A silent revolution is unfolding in classrooms. Students are no longer just Googling answers—they are collaborating with Artificial Intelligence (AI). They are co-writing essays with ChatGPT, generating lab reports in seconds, solving math problems through conversation, and even using AI to communicate with their teachers. This is happening now—in real time, in real classrooms, all over the world.

And yet, the most common response from educational institutions has been fear. Schools are banning AI tools. Universities are implementing harsh penalties. Administrators are doubling down on surveillance technologies. In the U.S., some teachers are being pressured, or even threatened, for raising concerns about outdated curricula or experimenting with AI in their classrooms. Instead of being supported for trying to adapt, they are being told to toe the line. It is a global backlash driven not by reason, but by panic.

This isn't just a missed opportunity—it is a fundamental misunderstanding of what's coming.
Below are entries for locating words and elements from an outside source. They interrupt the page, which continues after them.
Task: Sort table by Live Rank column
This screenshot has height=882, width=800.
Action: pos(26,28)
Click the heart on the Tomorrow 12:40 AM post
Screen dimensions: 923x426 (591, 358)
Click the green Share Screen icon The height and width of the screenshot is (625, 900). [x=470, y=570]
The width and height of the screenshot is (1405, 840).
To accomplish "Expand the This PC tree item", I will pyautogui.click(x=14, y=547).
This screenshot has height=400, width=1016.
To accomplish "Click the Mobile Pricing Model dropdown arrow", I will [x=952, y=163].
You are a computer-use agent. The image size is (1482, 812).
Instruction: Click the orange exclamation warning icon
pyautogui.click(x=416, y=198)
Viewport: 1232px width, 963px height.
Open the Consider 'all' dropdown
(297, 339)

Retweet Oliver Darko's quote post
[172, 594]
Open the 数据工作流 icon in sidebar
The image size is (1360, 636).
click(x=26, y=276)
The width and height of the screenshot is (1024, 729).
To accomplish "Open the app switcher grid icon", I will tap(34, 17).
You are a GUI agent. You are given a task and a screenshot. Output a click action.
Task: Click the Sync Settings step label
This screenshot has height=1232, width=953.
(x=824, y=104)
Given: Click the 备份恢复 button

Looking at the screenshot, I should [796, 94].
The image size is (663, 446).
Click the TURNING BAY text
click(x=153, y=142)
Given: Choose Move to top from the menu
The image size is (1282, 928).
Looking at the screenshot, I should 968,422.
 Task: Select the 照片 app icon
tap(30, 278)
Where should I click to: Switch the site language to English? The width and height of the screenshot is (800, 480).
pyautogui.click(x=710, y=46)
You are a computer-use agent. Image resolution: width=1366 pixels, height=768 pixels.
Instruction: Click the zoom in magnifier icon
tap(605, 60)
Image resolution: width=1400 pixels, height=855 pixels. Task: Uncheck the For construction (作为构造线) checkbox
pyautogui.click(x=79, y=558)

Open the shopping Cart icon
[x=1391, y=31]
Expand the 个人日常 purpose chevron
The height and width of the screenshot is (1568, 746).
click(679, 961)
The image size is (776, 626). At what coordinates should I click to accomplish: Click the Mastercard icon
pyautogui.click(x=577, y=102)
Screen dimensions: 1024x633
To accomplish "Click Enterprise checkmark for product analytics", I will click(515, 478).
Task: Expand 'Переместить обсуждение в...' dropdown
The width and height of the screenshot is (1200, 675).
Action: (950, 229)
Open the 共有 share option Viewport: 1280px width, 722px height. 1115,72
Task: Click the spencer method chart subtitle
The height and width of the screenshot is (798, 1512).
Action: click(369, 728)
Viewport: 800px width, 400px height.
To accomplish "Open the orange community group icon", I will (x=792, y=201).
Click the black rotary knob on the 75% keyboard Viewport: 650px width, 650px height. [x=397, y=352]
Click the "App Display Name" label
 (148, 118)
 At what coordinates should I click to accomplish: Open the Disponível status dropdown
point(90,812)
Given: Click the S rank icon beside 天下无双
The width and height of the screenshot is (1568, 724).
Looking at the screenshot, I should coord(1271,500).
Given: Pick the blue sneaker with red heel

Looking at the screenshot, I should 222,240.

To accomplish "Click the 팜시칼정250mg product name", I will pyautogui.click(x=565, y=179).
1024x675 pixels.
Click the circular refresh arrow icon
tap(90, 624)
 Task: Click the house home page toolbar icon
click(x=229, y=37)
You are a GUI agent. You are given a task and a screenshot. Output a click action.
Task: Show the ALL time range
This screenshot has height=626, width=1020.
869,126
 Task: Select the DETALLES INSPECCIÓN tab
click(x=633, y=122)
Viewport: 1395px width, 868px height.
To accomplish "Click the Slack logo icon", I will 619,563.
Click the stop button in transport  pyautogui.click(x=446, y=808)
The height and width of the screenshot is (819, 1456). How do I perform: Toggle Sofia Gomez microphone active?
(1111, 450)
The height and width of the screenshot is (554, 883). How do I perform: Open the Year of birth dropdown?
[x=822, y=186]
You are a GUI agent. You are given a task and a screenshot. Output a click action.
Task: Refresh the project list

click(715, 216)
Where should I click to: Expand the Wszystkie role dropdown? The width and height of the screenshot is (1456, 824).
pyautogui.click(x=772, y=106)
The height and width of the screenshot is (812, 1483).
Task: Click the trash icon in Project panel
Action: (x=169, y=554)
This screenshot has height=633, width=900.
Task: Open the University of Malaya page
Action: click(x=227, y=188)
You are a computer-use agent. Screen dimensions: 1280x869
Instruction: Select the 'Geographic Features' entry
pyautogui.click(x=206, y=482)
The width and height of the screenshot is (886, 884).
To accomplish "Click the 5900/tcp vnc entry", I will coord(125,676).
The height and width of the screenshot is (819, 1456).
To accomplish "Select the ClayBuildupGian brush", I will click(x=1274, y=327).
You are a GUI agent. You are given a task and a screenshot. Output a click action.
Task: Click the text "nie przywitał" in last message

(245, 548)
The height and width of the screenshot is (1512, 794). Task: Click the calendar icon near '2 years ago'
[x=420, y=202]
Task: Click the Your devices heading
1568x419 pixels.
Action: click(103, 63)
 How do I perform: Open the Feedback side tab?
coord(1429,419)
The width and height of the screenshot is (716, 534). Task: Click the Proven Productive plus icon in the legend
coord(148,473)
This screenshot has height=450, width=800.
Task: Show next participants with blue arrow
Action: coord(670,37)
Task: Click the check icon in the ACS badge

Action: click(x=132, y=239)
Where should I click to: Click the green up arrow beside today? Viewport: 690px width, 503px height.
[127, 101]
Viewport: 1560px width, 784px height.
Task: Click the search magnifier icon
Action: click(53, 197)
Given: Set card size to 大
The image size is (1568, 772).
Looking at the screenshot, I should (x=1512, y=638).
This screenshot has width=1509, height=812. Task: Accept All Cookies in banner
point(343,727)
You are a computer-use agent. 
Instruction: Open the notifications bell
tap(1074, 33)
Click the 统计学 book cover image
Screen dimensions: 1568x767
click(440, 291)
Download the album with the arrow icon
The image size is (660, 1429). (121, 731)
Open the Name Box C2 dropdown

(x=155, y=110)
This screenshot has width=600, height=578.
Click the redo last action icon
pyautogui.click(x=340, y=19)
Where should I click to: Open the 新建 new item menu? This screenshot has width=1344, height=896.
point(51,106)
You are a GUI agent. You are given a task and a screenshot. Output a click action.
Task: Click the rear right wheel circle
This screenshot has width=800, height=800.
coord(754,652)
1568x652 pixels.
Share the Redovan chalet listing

Every disruptive technology in education has followed the same trajectory: rejection, resistance, then reluctant acceptance. Calculators were once condemned. Computers were banned from exam halls. The internet was feared. Eventually, all of them became indispensable. AI is following the same path, but with much more speed and scale. And what makes it different is that it doesn't just change how students learn—it changes what learning means.